L’art brut, en quelques mots…

Art brut

Depuis son apparition, le concept d’art brut ne cesse d’interroger nos perceptions esthétiques, nos définitions de l’art et les certitudes concernant notre identité. Aujourd’hui, à travers le regard de nouveaux collectionneurs, de chercheurs, enrichi par un public de plus en plus nombreux, mais aussi par l’intérêt naissant d’autres acteurs du champ de l’art, notamment contemporain, et les effets de la mondialisation il est mis à l’épreuve, les interrogations sur le concept évoluent.

Si l’art brut a survécu à Jean Dubuffet, son inventeur, il a connu aussi sa préhistoire enracinée dans ce qu’on appelait, au début du XXe siècle, « l’art des aliénés » que les premières collections psychiatriques surent préserver et qui retinrent l’attention d’intellectuels intuitifs. Dans les années 1940, Jean Dubuffet, avec le concours d’autres artistes et intellectuels initie une recherche et commence une collection de ces productions qu’il qualifie d’art brut. Forgeant ce concept il rompt définitivement avec la conception psychiatrique de l’art des fous : couper le cordon qui lie le créateur à l’hôpital et à l’autorité du psychiatre. Il est ainsi le premier à faire sortir les œuvres des patients créatifs du cadre hospitalier et à en faire un outil de subversion hors les murs ; leur seule existence suffisant à remettre en question les notions classiques de l’art et de la création mais aussi ceux du normal et du pathologique. Dubuffet est aussi le premier à délimiter un territoire spécifique ne pouvant se confondre avec l’art culturel.

Qui sont ces créateurs dont les œuvres représentent pour nous une sorte d’authenticité artistique, ces témoins d’un autre monde, objet tout à la fois de nos rêves et de nos craintes ? Ils sont étrangers à la culture des beaux-arts, étrangers aux rituels et aux lieux qui la constituent : écoles, foires, circuits marchands, musées, institutions, supports de communication. Etrangers aux courants et influences stylistiques, aux labels et procédés techniques en usage. C’est parmi les malades mentaux doués de capacités hautement créatives que Dubuffet a mené ses recherches, mais aussi chez les spirites et ceux vivants dans l’isolement des campagnes, dans l’anonymat des villes ou dans une solitude qu’on pourrait qualifier d’autistique.

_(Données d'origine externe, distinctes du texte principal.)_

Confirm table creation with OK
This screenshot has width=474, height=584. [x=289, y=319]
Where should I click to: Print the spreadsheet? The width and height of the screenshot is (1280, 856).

Si le territoire de l’art brut est celui de « l’homme du commun à l’ouvrage », selon l’expression du peintre, on pourrait tout aussi bien dire que leur destin est « hors du commun », puisqu’une étrange nécessité les propulse dans une fièvre de création où ils s’absorbent tout entiers. L’inventivité qui caractérise ces artistes, d’un genre particulier, est redevable essentiellement à leurs capacités psychiques propres, jusque dans les emprunts qu’ils font à la culture de tous. La plupart d’entre eux ne s’adressent pas à nous mais à une altérité, se pensant investis d’une mission d’ordonnance – du monde – dictée par une instance « supérieure ».